My fiancee just ordered me a newair 280e! Should be here in about a week or so! I cant wait.....I only have about 20 sticks right now but soon I can really start collecting! Gonna have to go cheap for a bit I think and use the shelves and some old boxes till I can afford to buy some nice uns from forrest.


----------



## Livin' Legend (Sep 23, 2012)

I snagged a NewAir 181E from eBay, set to be delivered today. I can't wait to get it set up!


----------



## Bondo 440 (Jul 24, 2012)

Livin' Legend said:


> I snagged a NewAir 181E from eBay, set to be delivered today. I can't wait to get it set up!


Wow pretty awesome, John !


----------



## falconman515 (Jul 10, 2011)

hawesg said:


> To contrast yours Chris


Love the white Garrett ... that looks kick ass too! Can't go wrong (FYI there is deal going on here at puff for 12x12 / 6x6 / 2x2" of these decals for a couple bucks each ... http://www.cigarforums.net/forums/vb/splits-group-buys/320370-lp-9-decal.html).

Signed up for some myself and made sure to get a large white like Garrett's ... I may switch to that down the road or if I ever buy another cooler for some reason.


----------



## falconman515 (Jul 10, 2011)

Tex said:


> I only have about 20 sticks right now but soon I can really start collecting!


You did what I did ... I had an 8 bottle cooler with about 40-50 sticks.

I bought the 28 bottle wine cooler and that changed VERY fast.

Be sure to post your pic in about 6 months ... LOL LOL LOL ... I bet that SOB will be almost full.

Welcome to the slippery, expensive, but so fun slope brother!


----------



## hawesg (Jun 9, 2012)

falconman515 said:


> Love the white Garrett ... that looks kick ass too!
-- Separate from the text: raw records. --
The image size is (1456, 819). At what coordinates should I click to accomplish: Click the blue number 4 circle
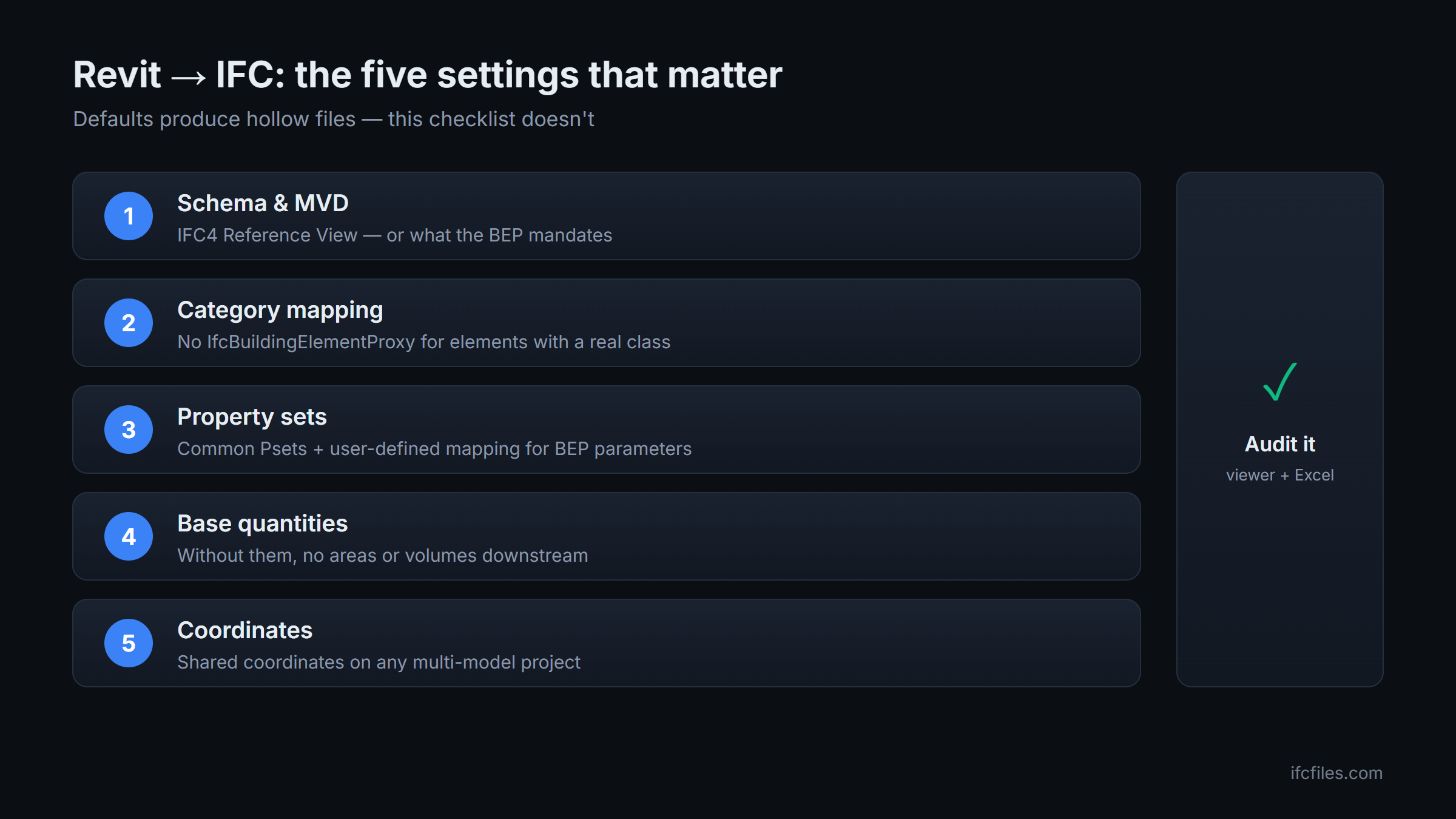coord(129,536)
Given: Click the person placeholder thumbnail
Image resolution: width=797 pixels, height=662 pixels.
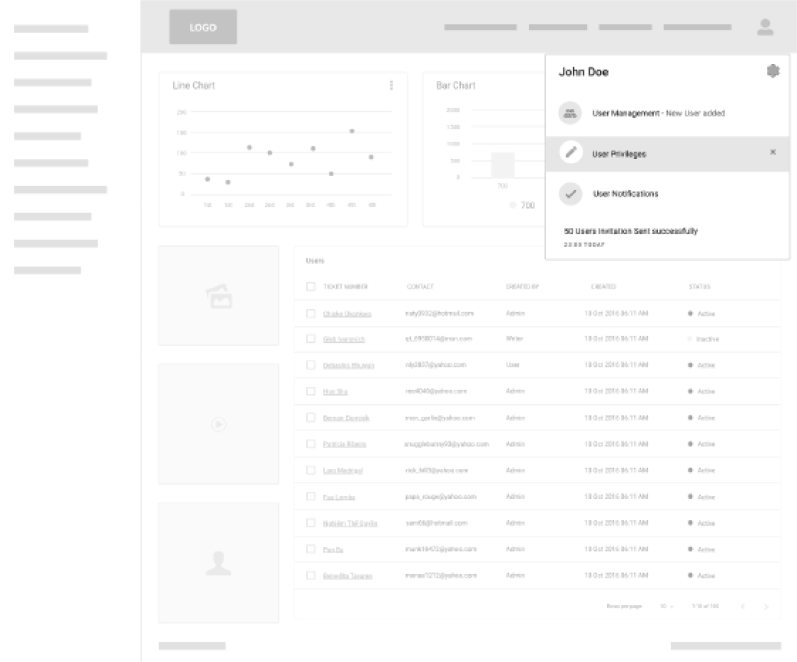Looking at the screenshot, I should [x=218, y=563].
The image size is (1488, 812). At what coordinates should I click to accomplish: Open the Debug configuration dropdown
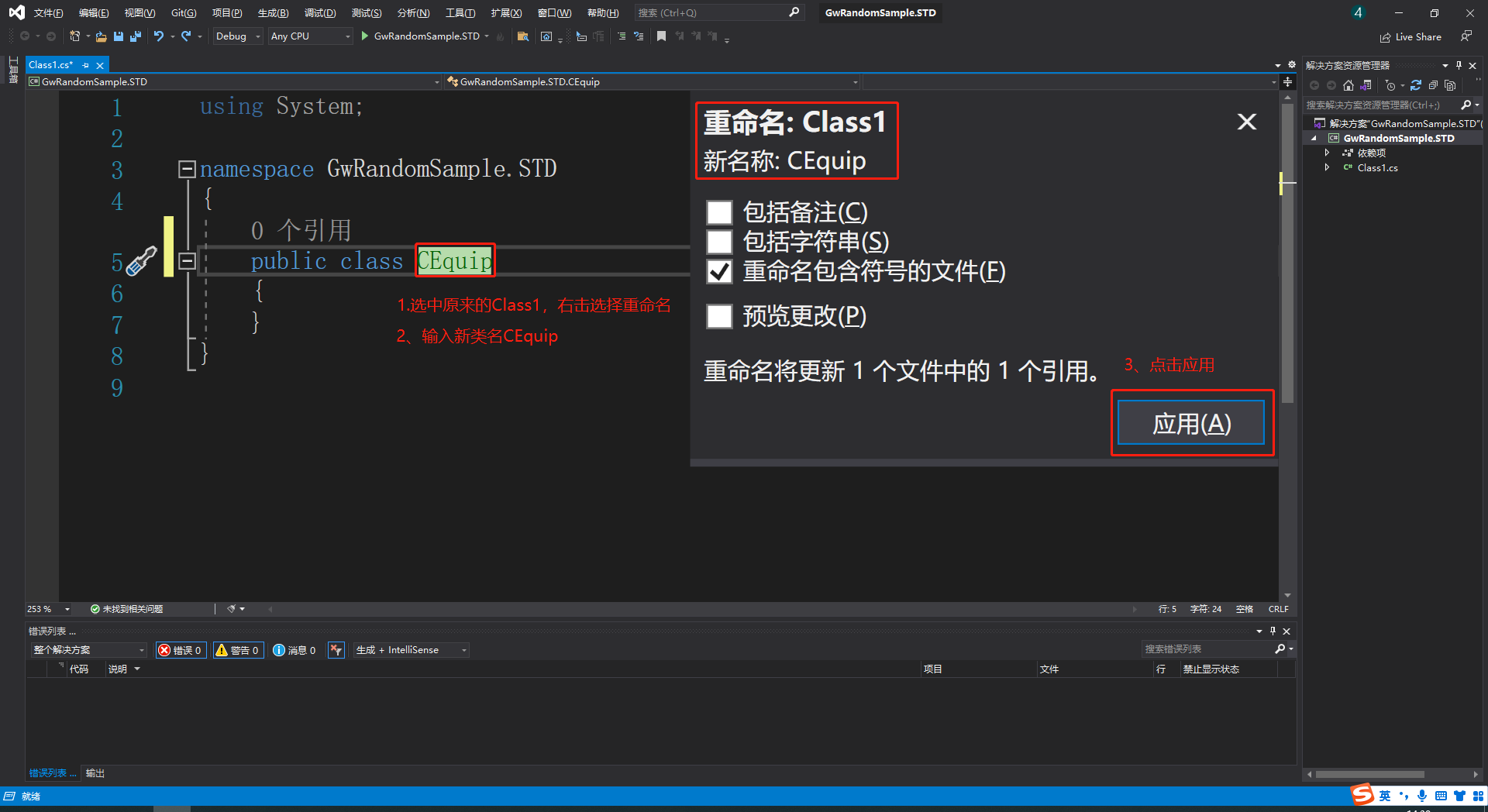(x=238, y=36)
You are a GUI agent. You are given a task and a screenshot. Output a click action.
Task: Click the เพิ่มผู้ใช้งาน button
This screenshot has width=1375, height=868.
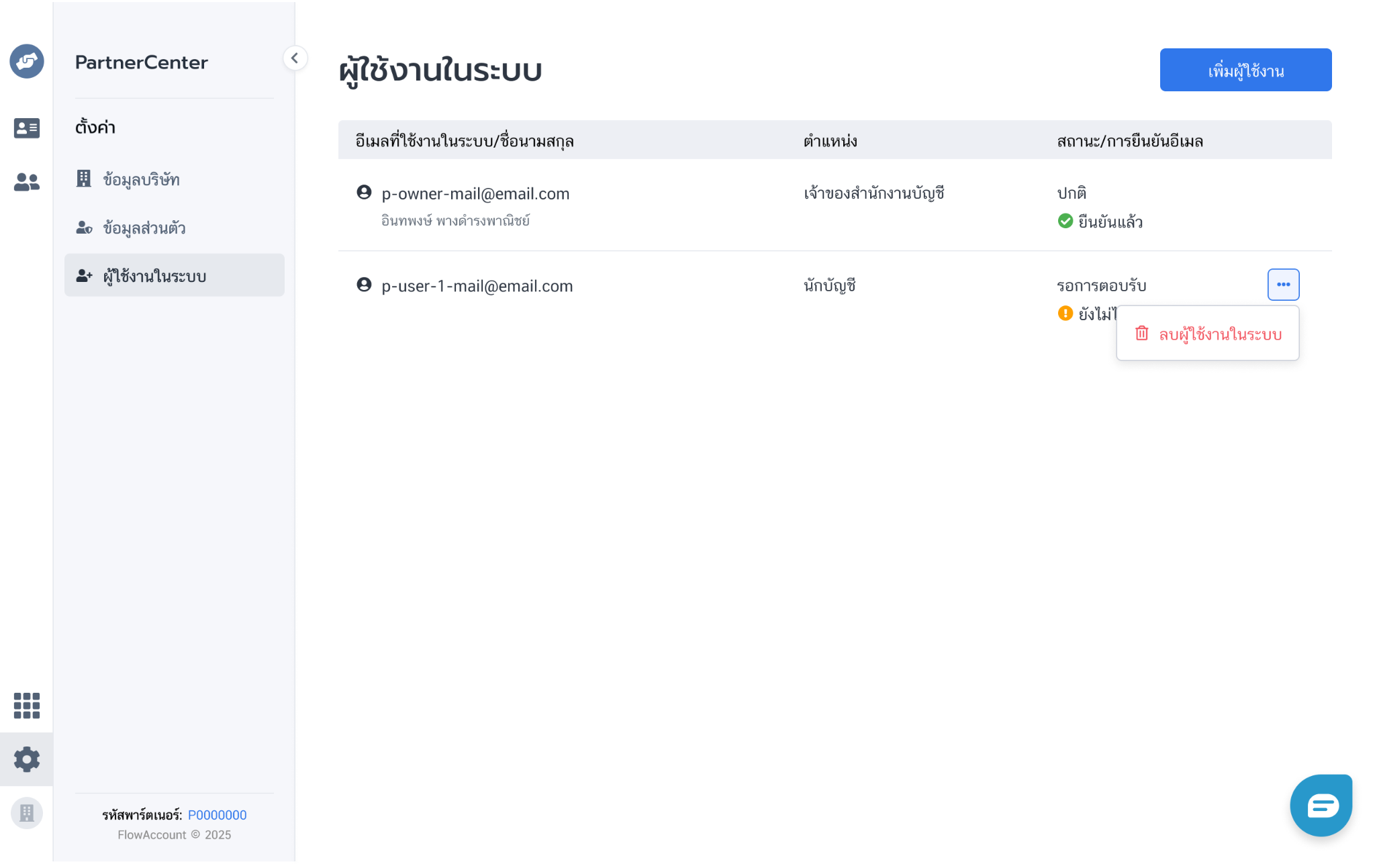[x=1245, y=70]
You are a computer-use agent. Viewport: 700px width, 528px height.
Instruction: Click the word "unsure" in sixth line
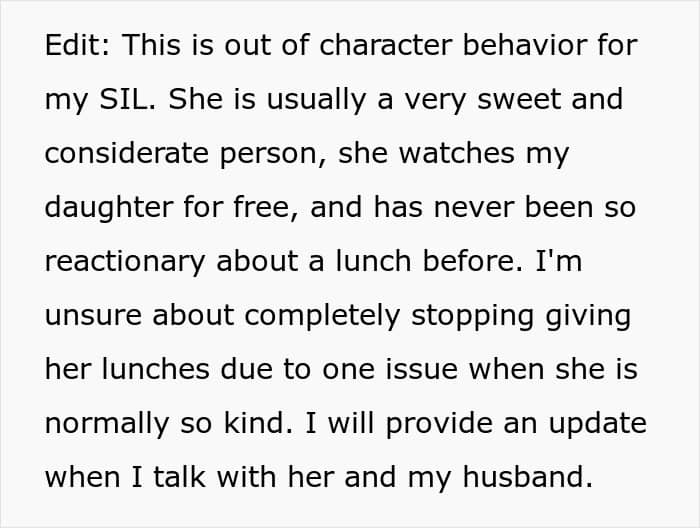coord(93,316)
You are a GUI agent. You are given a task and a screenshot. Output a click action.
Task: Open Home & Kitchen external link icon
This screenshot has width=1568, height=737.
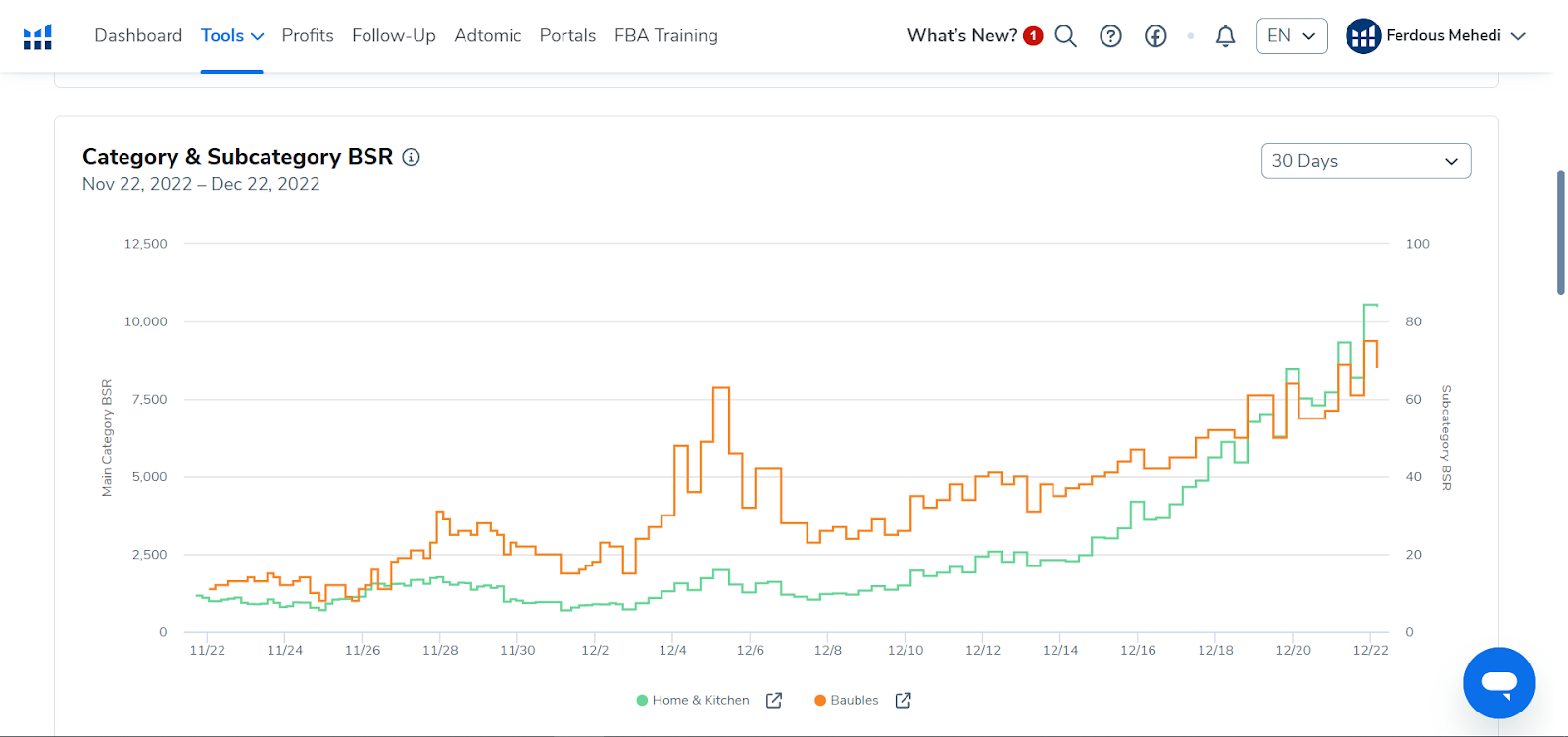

Can't go wrong (FYI there is deal going on here at puff for 12x12 / 6x6 / 2x2" of these decals for a couple bucks each ... http://www.cigarforums.net/forums/vb/splits-group-buys/320370-lp-9-decal.html).
> 
> Signed up for some myself and made sure to get a large white like Garrett's ... I may switch to that down the road or if I ever buy another cooler for some reason.


Thanks chris, it turned out really well, it just showed up in the mail the other day with instructions, I guess who ever it was didn't want to get in trouble for copyright infringement, it was kind of a pain in the ass to apply piece by piece but it sure turned out well. Now I just need to make a call about shelves. I like the size/positioning of yours a little better as well. Oh and thanks for the link I saw it earlier but hadn't had a chance to post, good looking out! Also is yours a single piece or was it a bunch of smaller pieces like mine?


----------